Monday, April 30, 2007

Yeast biomass production in brewery's spent grains hemicellulosic hydrolysate

L. C. Duarte, Florbela Carvalheiro, S. Lopes, I. Neves, and Francisco M. Gírio. Departamento de Biotecnologia, INETI, Estrada do Paço do Lumiar, 22, Lisboa, 1649-038, Portugal

Yeast single cell protein and yeast extract (YE) in particular, are two products, which have many feed, food, pharmaceutical and biotechnological applications. Many of these applications are limited by its market price. Specifically, YE requirement is one of the major technical hurdles to be overcome for the development of low cost fermentation routes for several top value chemicals in the biorefinery framework. A possible solution is the exploitation of yeast biomass derived or produced from the hemicellulosic fraction stream.

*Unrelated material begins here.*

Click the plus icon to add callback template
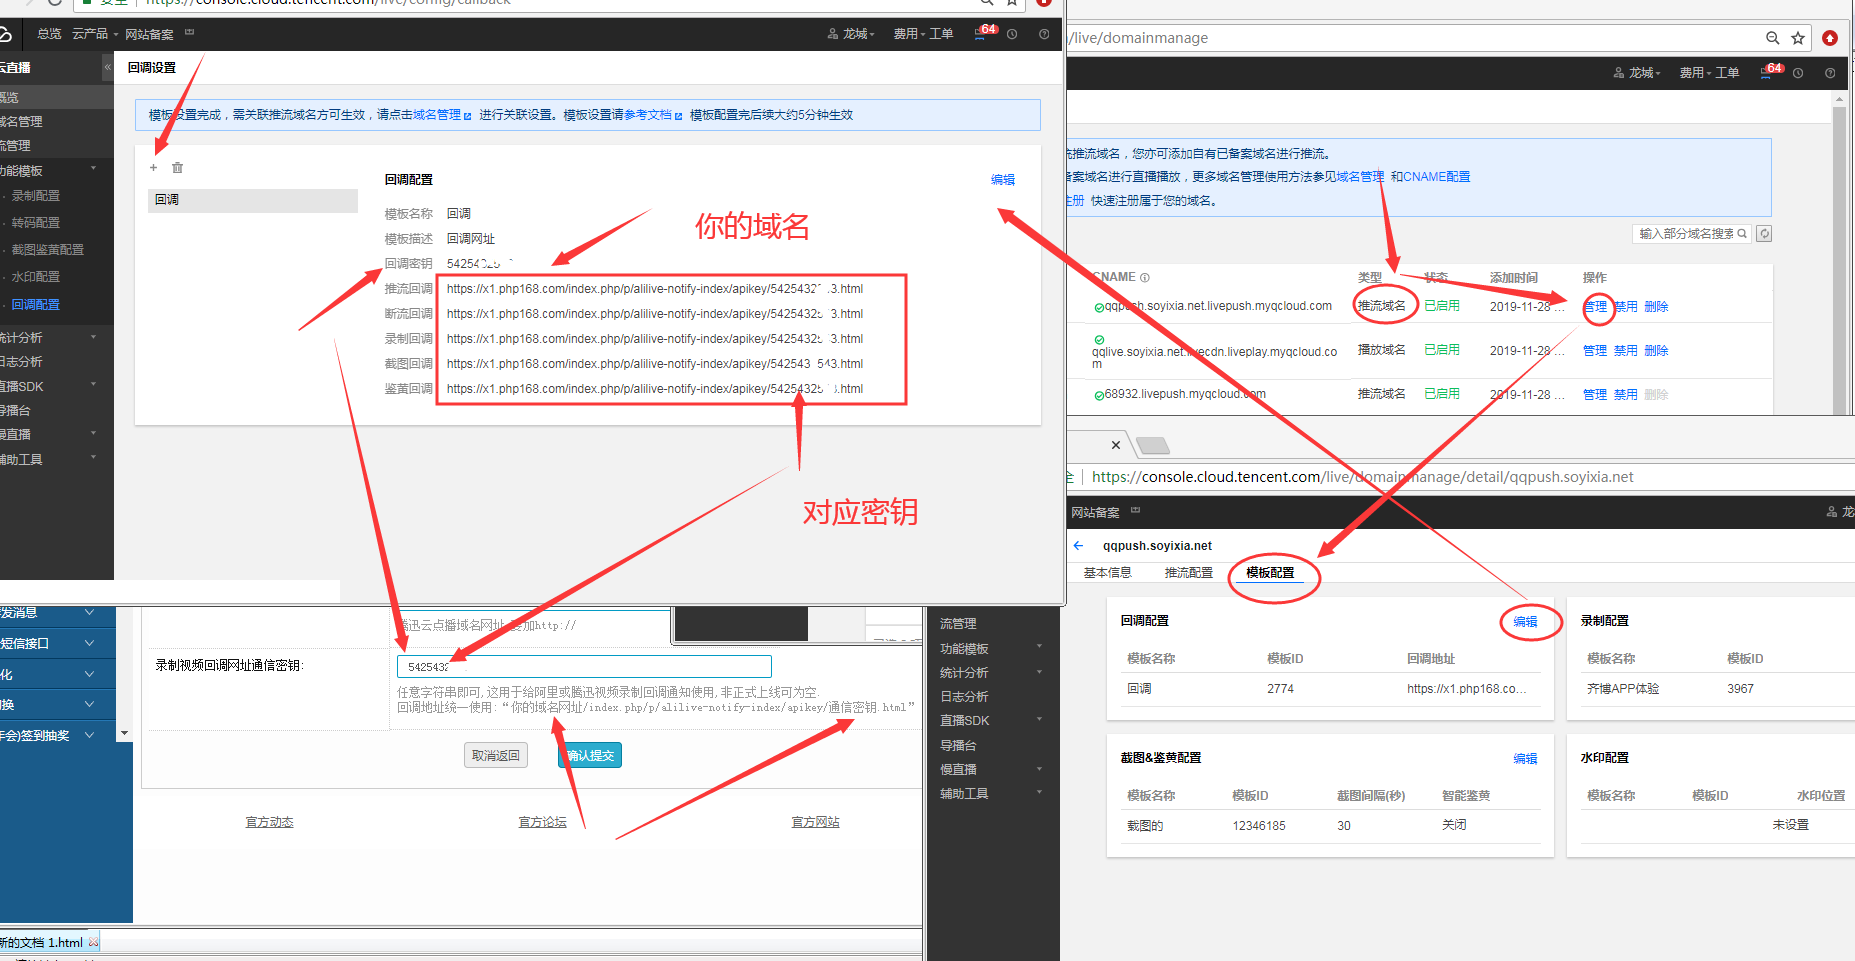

Three pentose-assimilating yeast cell factories, Debaryomyces hansenii, Kluyveromyces marxianus and Pichia stipitis were compared when grown in shake flasks, using non-detoxified brewery’s spent grains hemicellulosic hydrolyzates supplemented with mineral nutrients. The yeasts exhibited different specific growth rate, biomass productivity and yield, with D. hansenii being the one that presented the best performance, assimilating all sugars and also consuming most of the inhibitors present. This yeast has also a potential GRAS status.

Under optimized conditions D. hansenii displayed a maximum specific growth rate, biomass yield and productivity of 0.34 h-1, 0.61 g g-1 and 0.56 g l-1 h-1, respectively. The nutritional profile of D. hansenii was thoroughly evaluated and it compares favorably to others reported in literature. It contains considerable amounts of some essential amino acids and a high ratio of unsaturated over saturated fatty acids.